Ese apego tenaz al terruño, que dota de parabienes retóricos pero de escasos incentivos reales a los pocos que aún se conforman con su pequeño rincón del ancho mundo, debe de ser capricho caro, según parece, cuando para caprichos caros no estamos. De ahí que el Gobierno haya decidido la supresión de las 3725 entidades locales menores que existen en España. Es lo que se lee en el Anteproyecto de Ley de Racionalización y Sostenibilidad de la Administración Local, que puede consultarse en la web de La Moncloa.

Racionalización y sostenibilidad tienen en común el ser palabras hexasílabas, o sea, largas, ampulosas, las preferidas de los políticos porque ser oscuro es siempre una forma de prudencia. También comparten semántica relativa a la eficacia ambigua y aséptica del gestor que en principio sabe lo que se hace para evitar la quiebra.
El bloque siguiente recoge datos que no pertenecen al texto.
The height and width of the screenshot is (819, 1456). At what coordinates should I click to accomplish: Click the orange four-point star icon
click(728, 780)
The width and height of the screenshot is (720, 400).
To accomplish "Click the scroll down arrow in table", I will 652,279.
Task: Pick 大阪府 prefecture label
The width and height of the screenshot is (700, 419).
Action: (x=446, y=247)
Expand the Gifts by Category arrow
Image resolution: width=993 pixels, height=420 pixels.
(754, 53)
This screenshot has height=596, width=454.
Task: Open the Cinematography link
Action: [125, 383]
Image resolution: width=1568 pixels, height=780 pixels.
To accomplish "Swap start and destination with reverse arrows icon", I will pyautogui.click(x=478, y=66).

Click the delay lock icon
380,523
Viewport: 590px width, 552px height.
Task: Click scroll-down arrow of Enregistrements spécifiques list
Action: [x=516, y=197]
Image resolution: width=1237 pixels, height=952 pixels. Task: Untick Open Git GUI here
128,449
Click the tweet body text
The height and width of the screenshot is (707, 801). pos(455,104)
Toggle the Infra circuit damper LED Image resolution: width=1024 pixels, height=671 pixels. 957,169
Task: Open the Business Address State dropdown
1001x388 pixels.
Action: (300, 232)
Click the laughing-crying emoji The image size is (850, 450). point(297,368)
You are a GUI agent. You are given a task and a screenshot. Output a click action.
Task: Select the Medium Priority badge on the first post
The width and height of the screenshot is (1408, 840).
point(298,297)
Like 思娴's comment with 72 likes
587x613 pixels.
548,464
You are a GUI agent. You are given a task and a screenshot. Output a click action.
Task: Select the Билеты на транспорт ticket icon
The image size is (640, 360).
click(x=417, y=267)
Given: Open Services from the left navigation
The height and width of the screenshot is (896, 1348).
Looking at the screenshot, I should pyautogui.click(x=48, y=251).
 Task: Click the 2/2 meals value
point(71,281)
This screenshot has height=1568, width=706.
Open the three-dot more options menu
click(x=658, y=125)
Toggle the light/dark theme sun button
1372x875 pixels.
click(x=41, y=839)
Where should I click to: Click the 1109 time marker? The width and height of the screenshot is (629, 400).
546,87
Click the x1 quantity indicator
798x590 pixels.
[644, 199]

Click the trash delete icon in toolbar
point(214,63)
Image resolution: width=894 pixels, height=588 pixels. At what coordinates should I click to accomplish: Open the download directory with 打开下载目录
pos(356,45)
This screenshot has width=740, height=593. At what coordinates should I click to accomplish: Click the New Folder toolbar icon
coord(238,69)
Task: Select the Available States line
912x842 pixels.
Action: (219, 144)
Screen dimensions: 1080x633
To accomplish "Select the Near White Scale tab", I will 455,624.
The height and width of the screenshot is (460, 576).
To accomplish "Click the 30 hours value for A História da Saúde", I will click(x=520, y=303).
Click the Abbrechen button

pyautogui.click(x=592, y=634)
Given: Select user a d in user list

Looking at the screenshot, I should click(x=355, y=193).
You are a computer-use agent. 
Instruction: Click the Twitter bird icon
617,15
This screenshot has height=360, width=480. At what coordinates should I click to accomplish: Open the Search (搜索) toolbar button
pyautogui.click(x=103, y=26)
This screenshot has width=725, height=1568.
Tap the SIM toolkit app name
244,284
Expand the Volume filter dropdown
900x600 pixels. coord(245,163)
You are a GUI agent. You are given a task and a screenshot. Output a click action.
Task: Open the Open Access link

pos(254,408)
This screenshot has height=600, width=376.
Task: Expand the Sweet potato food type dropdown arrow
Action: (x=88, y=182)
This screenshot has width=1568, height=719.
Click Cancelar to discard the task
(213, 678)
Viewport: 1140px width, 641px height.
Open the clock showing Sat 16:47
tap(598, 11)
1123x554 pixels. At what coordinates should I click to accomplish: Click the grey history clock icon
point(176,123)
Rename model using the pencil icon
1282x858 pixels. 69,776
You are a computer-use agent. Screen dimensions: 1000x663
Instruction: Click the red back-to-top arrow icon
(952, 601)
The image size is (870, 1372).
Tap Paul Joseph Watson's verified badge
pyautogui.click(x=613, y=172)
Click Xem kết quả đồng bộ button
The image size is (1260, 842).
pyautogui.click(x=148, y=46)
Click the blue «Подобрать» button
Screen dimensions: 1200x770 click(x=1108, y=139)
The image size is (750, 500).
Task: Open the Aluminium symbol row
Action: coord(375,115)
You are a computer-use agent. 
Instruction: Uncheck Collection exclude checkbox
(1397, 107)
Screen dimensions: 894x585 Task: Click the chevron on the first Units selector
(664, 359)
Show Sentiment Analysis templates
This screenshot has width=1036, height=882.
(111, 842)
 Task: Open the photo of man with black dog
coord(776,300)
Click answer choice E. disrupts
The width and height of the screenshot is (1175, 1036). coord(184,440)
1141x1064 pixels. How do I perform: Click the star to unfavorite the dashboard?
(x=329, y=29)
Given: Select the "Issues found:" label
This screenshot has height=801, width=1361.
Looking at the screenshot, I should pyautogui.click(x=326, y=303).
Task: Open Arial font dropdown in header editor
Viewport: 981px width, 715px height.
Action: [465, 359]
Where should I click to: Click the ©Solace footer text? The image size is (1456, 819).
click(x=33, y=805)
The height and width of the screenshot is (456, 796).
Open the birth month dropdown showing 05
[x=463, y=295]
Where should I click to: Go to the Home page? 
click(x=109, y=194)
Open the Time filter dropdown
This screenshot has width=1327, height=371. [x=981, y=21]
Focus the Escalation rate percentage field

De modo que apelando a estos dos términos irresistibles, por su contundencia silábica y por su vaga eufonía empresarial, nos quieren eliminar las juntas vecinales. Onerosas como son hasta un extremo insoportable, con su alcalde pedáneo y sus dos o cuatro vocales que normalmente no cobran, la medida se entiende y se comparte. Qué mejor austeridad que la que sale casi gratis.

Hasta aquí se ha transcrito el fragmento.